Land and soil provide feed, fibre, food and fuel, store and filter water, sequester carbon, offer a habitat for billions of organisms and serve as the foundation for our cities and towns. Land and soil are limited resources and yet, they are over-exploited, degraded and irreversibly lost due to inappropriate land management practices, industrial activities and land use changes. The Commission estimates that the area of undeveloped land taken into development exceeds 1000 km2 per year in the EU, with over half of this surface sealed. Increasing land take, loss of soil functions and ecosystem services has been recognised in the EU as one of the major environmental and socio-economic challenges in Europe. In 2006, the EU adopted a Soil Thematic Strategy aiming to protect soil and ensure its sustainable use and in 2011 the Roadmap to a Resource Efficient Europe included the goal of achieving no net land take by 2050.
Since 2014, Milieu has been working on a variety of projects supporting the Commission and the European Environmental Agency in identifying opportunities for protecting land and soil at EU level more effectively. Some highlights of our projects in this area include:
The EU’s 7th Environment Action Programme calls for land degradation, including land take, to be addressed. The Roadmap for a resource-efficient Europe states that by 2020 the direct and indirect impacts of EU policies on land use should be assessed.
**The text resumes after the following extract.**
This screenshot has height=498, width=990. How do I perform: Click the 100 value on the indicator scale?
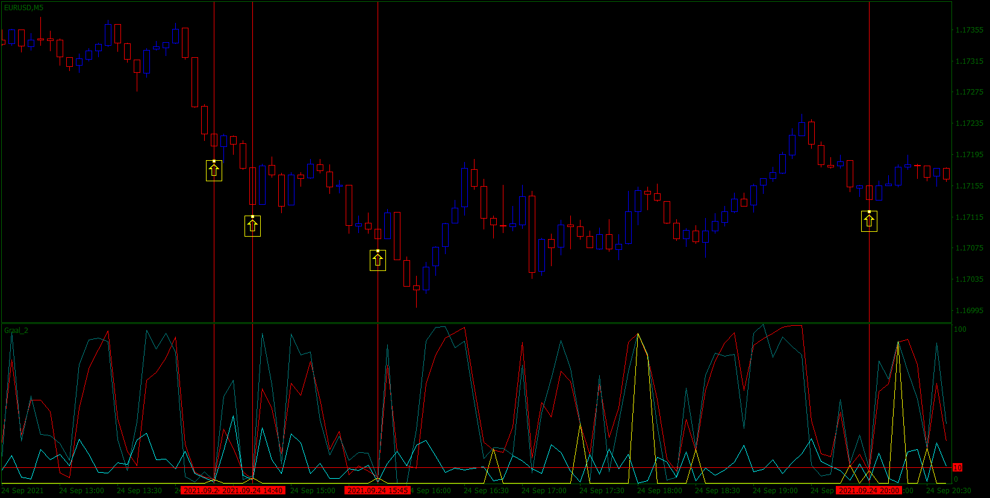pyautogui.click(x=960, y=329)
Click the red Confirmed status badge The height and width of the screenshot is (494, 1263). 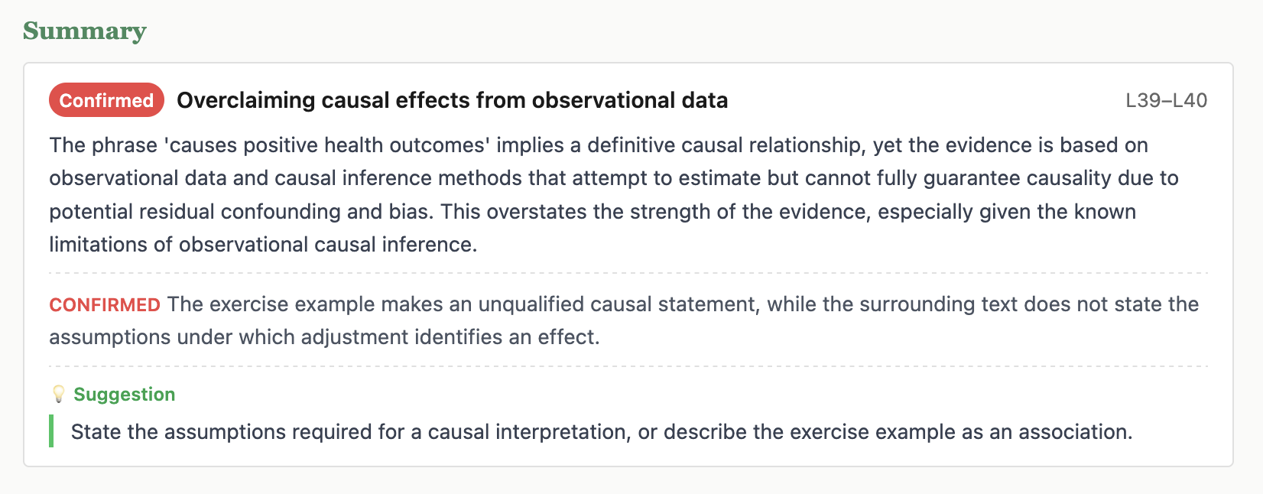(106, 100)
Milieu led this study and carried out a pilot assessment of Cohesion Policy, transport policy, energy policy, the Common Agricultural Policy and nature conservation and water management policies. In addition, Milieu experts carried out in-depth assessments of the impacts of EU Cohesion Policy and Transport policy in Member States, via case studies of Poland and of Andalusia, Spain. The case studies investigated how EU policy implementation interacts with national policy and institutional contexts at different administrative levels.
The loss of soil fertility and the consequent massive use of expensive external nutrient inputs, notably nitrogen and phosphorous, means it becomes increasingly difficult for European crop production to remain competitive in the global market. Therefore, more sustainable crop management strategies are needed to maintain or increase soil fertility. Inappropriate soil and water management and the overuse of external inputs in intensive crop production systems represent an economic loss for the farmer and a significant burden for the environment, and can have a subsequent impact on human health. SoilCare (a research project funded under the EU Horizon 2020 programme) aims to identify and evaluate promising crop management strategies and agronomic techniques increasing profitability and sustainability across Europe.
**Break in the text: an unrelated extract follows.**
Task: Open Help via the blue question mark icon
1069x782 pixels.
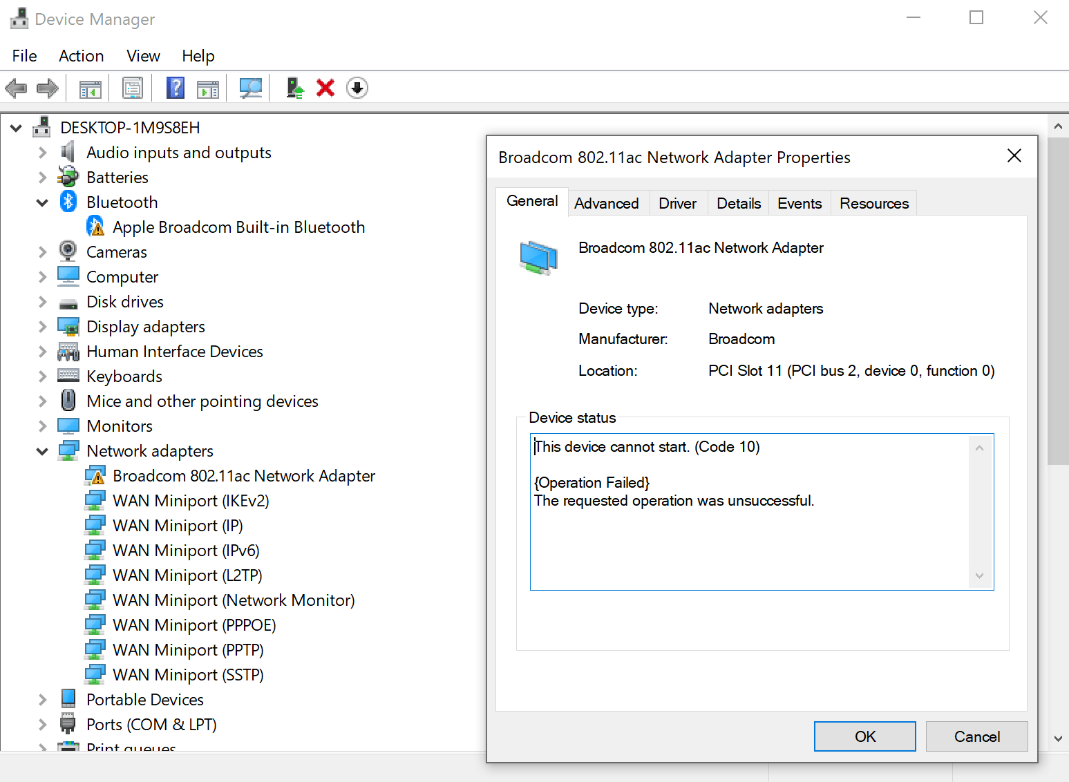Action: pos(175,88)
Since 2016, Milieu has been leading the policy work in SoilCare. Milieu contributes to this work by assessing the shortcomings and opportunities of promoting wider uptake of these practices through the existing policy landscape at EU level and across the 16 European countries represented in the project.
Land and soil play an important role in many of the Sustainable Development Goals (SDGs) adopted by the UN in 2015. This is especially the case in SDG 15, which aims to ‘Protect, restore and promote sustainable use of terrestrial ecosystems, sustainably manage forests, combat desertification, and halt and reverse land degradation and halt biodiversity loss’.
In early 2019, Milieu started working on a study for DG Environment tracking the progress of the implementation of land and soil-related Sustainable Development Goals at EU level. As part of this project, Milieu is developing an analysis of the state of play of implementation of land and soil-related SDGs in the EU and is organising a conference to provide a platform for exchange of best practices between the Commission, Member States, civil society and economic sectors.